Toric posterior chamber phakic lens is safe and effective at one year

September 12, 2006

According to Alaa El Danasoury and colleagues, Toric ICL (TICL; STAAR Surgical) implantation is safe, effective and predictable in its correction of compound myopic astigmatism.

According to Alaa El Danasoury and colleagues, Toric ICL (TICL; STAAR Surgical) implantation is safe, effective and predictable in its correction of compound myopic astigmatism.

A prospective study conducted at the Magrabi Eye Hospital, Jeddah, Saudi Arabia, enrolled 32 eyes of 21 patients to receive a myopic Toric ICL through a temporal clear corneal incision. All eyes had spherical equivalent (SE) refraction between -5.00 and -15.00 D, spectacle corrected visual acuity (VA) of 20/20 or better, stable manifest refraction for at least one year, endothelial cell counts above 2,200 cell/mm2 and anterior chamber depths of 2.7 mm or more.

Preoperatively the mean SE refraction was -9.32±2.31 D. Twelve months postoperatively this had improved to -0.12±0.45 D. More than 88% of subjects had an uncorrected VA of 20/20 or better and 20/30 or better in all eyes. Two lines or more of spectacle corrected VA was gained by 22% of eyes, while axis misalignment occurred in one eye.

The researchers concluded that implantation of the Toric ICL appears to be effective, predictable and relatively safe for the correction of compound myopic astigmatism, though longer follow-up would be necessary to validate this claim.
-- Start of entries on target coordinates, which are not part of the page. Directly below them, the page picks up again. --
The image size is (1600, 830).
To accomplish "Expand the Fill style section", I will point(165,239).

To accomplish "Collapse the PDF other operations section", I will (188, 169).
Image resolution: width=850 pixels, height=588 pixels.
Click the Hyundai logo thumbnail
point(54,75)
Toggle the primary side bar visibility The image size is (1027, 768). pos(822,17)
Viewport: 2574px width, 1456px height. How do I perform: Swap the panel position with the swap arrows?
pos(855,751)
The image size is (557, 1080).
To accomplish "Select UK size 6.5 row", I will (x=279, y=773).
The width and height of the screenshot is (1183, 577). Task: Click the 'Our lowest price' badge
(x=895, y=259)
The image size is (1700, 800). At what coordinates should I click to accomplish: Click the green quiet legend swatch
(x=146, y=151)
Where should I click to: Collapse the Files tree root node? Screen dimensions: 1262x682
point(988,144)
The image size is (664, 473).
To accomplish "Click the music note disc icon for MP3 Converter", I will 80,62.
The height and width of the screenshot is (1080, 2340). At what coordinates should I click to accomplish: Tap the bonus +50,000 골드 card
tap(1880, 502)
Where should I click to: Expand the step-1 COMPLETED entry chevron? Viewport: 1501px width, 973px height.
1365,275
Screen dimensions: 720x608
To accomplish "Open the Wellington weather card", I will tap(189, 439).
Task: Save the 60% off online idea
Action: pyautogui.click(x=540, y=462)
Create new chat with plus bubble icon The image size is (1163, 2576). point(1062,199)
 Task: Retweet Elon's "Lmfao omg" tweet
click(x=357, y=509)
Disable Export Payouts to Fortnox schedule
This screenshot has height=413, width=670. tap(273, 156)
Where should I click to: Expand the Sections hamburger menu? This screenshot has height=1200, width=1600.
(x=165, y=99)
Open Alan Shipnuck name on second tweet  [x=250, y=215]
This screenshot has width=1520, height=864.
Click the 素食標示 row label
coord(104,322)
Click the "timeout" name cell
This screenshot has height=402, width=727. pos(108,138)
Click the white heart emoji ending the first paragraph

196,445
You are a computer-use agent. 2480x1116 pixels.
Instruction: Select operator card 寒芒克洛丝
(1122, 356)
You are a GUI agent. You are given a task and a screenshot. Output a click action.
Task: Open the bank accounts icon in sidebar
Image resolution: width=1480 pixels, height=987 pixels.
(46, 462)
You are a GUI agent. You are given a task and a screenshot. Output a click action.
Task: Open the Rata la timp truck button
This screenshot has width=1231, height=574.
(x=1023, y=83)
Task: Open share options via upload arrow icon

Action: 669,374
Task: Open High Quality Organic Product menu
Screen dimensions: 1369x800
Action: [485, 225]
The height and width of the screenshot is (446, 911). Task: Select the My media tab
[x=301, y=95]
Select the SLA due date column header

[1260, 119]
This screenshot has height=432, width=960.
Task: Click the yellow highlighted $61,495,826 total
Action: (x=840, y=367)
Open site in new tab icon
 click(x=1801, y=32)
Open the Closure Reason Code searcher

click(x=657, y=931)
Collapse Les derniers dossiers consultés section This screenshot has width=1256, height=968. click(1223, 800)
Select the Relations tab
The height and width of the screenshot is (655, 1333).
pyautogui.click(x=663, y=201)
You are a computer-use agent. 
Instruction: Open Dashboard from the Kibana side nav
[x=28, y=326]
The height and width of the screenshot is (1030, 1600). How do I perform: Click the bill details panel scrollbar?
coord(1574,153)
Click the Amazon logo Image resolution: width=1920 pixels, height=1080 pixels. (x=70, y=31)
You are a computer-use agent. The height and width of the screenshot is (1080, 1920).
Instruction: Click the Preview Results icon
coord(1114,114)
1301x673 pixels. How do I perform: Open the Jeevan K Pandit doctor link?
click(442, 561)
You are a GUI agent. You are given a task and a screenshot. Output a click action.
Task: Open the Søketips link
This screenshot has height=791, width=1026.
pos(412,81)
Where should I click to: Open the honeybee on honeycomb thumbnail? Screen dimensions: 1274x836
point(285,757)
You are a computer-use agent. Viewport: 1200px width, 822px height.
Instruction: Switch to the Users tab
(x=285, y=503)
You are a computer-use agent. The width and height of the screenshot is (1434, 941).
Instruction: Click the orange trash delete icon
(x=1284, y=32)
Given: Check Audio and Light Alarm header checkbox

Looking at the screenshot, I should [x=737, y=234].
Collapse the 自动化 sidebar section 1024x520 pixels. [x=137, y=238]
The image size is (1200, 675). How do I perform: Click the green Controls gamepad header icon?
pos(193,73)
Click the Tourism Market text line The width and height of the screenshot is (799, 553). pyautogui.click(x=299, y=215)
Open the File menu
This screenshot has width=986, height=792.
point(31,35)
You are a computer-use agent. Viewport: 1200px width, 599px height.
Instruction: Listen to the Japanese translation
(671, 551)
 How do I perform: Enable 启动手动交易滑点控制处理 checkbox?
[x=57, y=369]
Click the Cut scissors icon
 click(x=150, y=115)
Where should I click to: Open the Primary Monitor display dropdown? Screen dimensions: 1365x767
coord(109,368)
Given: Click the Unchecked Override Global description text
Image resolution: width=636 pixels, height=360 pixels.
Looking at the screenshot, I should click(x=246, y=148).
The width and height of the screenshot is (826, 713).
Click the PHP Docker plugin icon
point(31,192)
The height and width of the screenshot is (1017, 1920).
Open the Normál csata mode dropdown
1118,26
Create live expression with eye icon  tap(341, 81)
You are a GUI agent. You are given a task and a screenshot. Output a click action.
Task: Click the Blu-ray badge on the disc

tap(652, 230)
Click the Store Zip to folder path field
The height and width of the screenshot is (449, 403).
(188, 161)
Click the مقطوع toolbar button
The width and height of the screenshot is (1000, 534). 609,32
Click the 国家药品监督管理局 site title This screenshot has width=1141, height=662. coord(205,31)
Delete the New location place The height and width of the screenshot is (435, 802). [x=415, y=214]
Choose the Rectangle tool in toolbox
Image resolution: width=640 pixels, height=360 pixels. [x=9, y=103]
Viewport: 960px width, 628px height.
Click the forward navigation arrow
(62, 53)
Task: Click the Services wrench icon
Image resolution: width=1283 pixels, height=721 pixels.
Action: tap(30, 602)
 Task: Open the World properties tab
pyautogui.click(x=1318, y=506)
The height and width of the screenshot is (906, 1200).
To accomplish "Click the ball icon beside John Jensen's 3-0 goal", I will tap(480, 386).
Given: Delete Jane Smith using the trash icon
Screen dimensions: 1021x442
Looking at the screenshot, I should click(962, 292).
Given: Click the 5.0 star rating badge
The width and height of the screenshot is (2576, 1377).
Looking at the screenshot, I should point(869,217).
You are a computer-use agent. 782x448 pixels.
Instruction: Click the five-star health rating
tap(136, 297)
A second study conducted by Baha Toygar and co-workers from the Dunya Eye Hospital, Istanbul, Turkey further supported the safety and efficacy of the TICL for the correction of high levels of myopic astigmatism.

A prospective study was conducted that included 27 eyes of 17 subjects whose mean preoperative SE was -10.74±2.17 D, and whose mean preoperative astigmatism was recorded at -2.65±1.03 D. In each patient, the TICL was inserted in the anterior chamber through a temporal corneal incision. After implantation into the sulcus the lens was rotated to the correct axis.

Postoperatively, mean SE was -0.67±1.00 D and mean residual astigmatic error was 0.50±0.45 D. A total of 67% of the eyes were within ±0.50 D of emmetropia and 82% ±1.0 D. Preoperative uncorrected VA improved from 0.02±0.01 to 0.65±0.24 and best corrected VA improved from 0.52±0.23 to 0.78±0.22. In one eye, TICL exchange was performed because of high amounts of vaulting. Furthermore, cataract surgery was performed in one eye after repositioning and then exchanging the TICL.

Toygar concluded that the TICL implantation procedure is both safe and effective.

Ophthalmology Times Europe reporting from the XXIV Congress of the ESCRS, London, 9-13 September, 2006.